Google's apparently goal here is to allow customers to view history as it unfolded using Google News as the ultimate almanac and newspaper source in one centralized location. In what looks like a result of the "20% personal project" time that all Google employees receive to follow personal passions and project dreams, Anurag Acharya, who developed the Google Scholar service, said this: "Users can see how viewpoints changed over time for events, for ideas and for people". That's quite a mission statement for just a sliver of the overall Google universe. The news archive can be found live right now now at Google News already.
Services such as these come from Google employees who dedicate 20% of their work time to pursuing personal projects, although the projects that are approved, like Google News, must be what customers have asked for. When it launched years ago Google News was just this and now the service is indispensable to millions. There comes the pickle: if the Google News service is used voraciously by millions every day why isn't Google making money off it to diversify its revenue from direct Internet searches to its hugely-popular news aggregation site?
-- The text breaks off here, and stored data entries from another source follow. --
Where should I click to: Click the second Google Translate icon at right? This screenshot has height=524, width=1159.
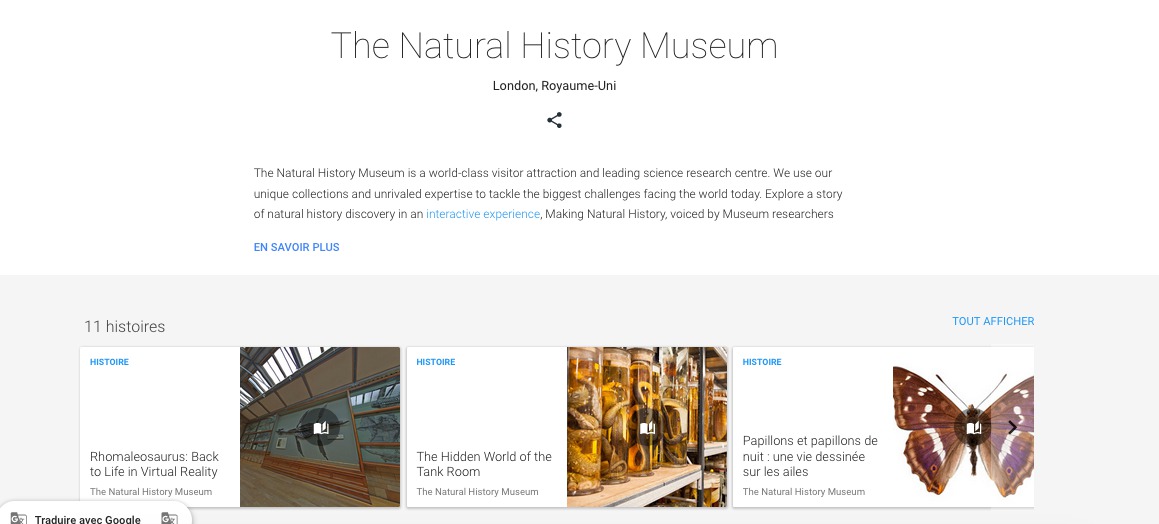(x=170, y=519)
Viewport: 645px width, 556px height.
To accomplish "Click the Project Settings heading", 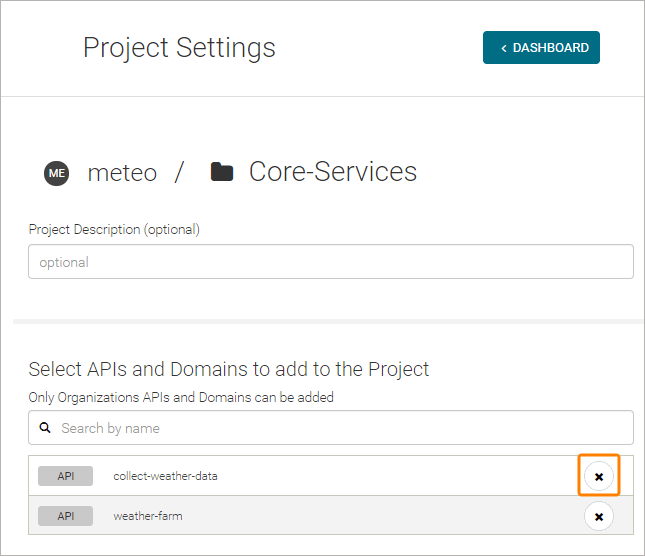I will tap(179, 48).
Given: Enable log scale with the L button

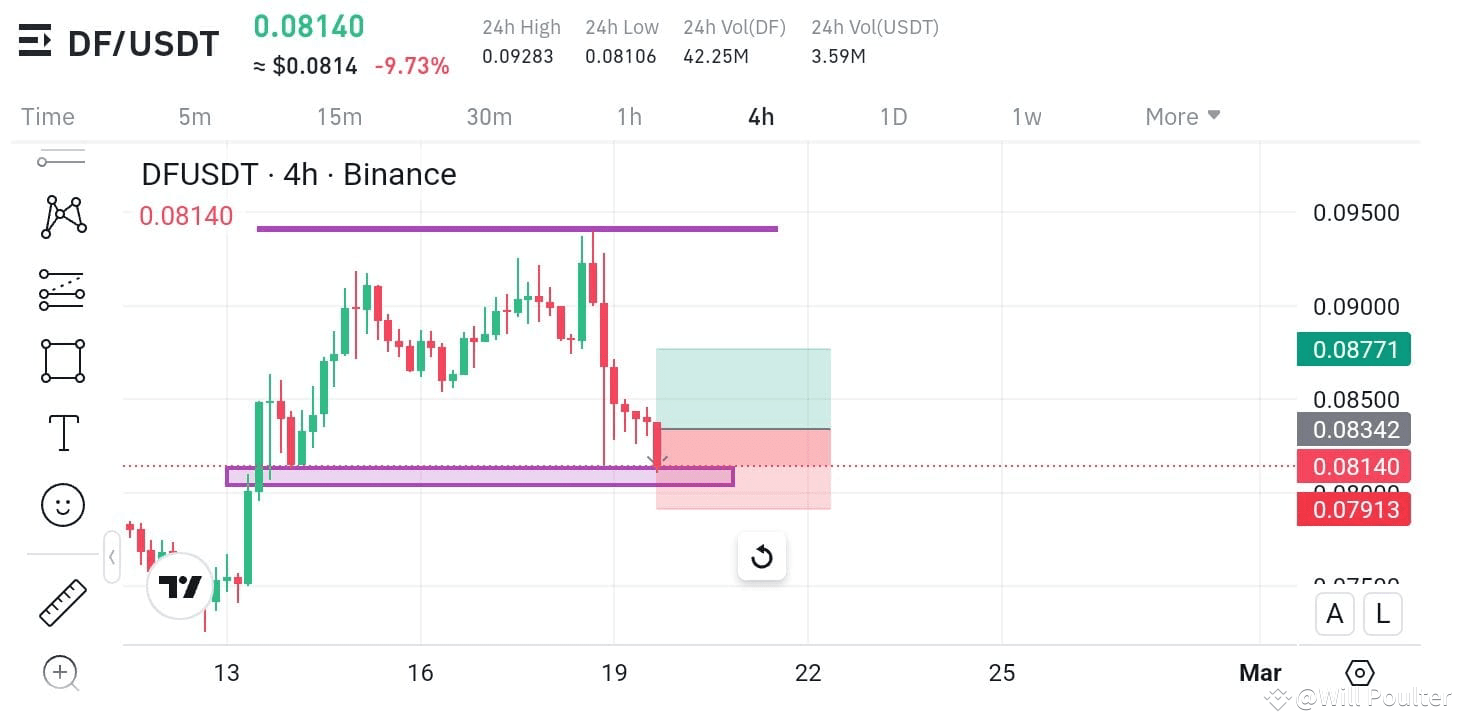Looking at the screenshot, I should [1382, 613].
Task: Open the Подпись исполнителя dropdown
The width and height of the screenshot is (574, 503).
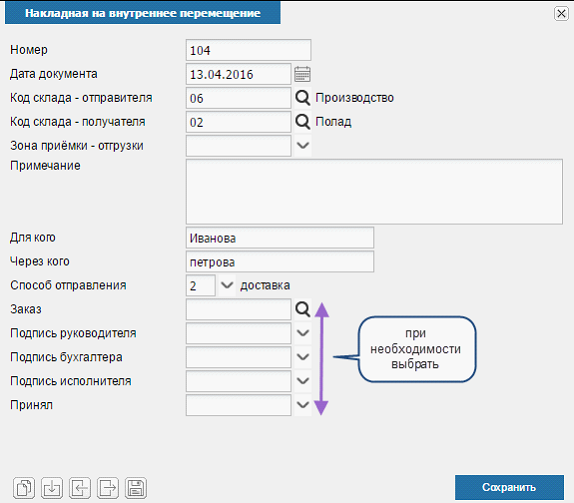Action: click(x=303, y=381)
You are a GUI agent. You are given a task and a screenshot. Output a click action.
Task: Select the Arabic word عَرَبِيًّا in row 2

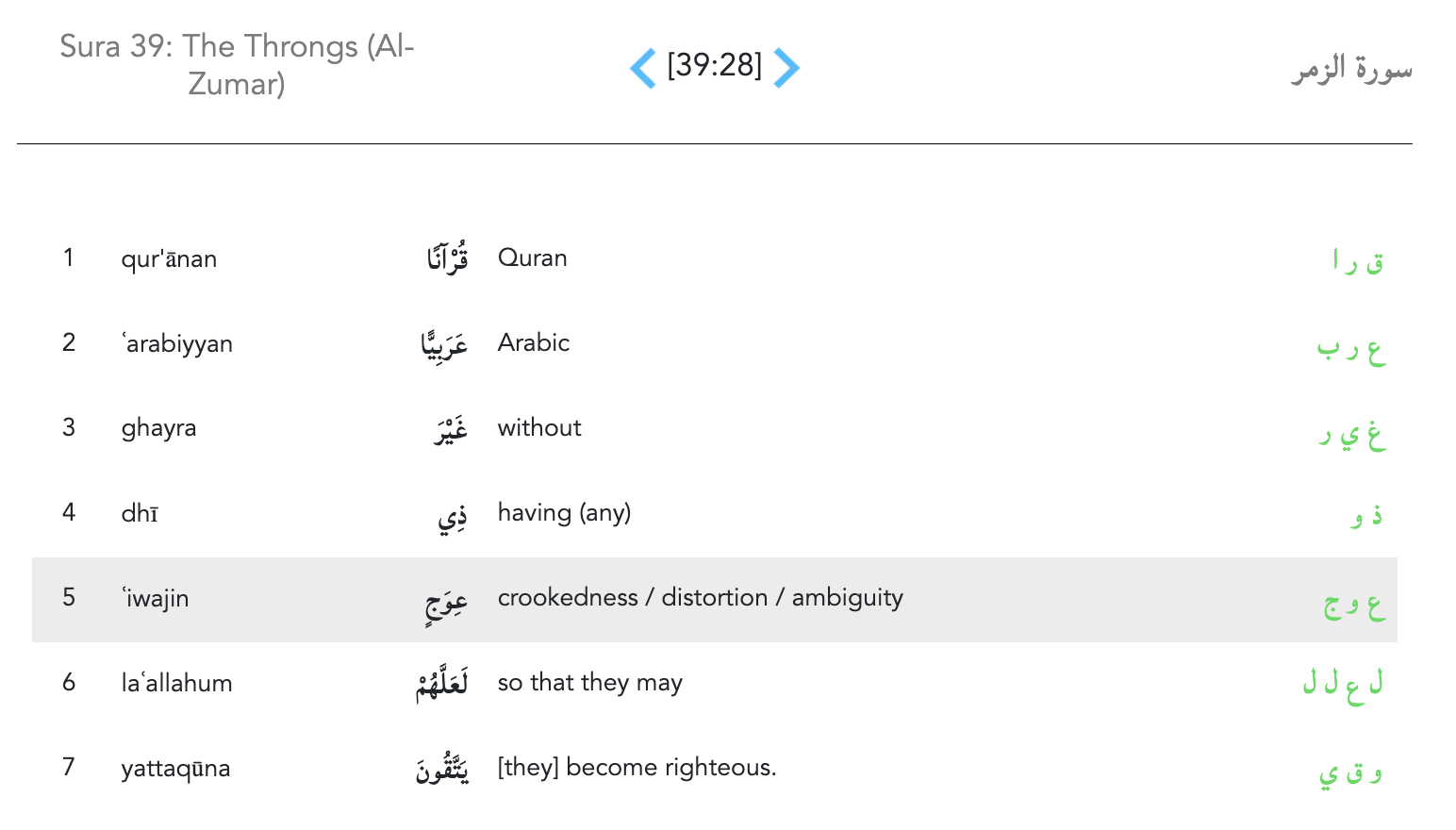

One thing that Google has not implemented here with this new service is embedded advertising, like Google AdWords. Google said it has no plans to embed advertising links alongside archive search results, although sites with historical news may choose to feature advertising or charge subscription fees for access to the relevant items, just like normal news websites that Google News links to in its aggregation News site. In my opinion, Google should carefully weigh the effect of its text-based ads and insert them where appropriate into the Google News service as a way to further expand its advertising viewership outside of pure Internet search.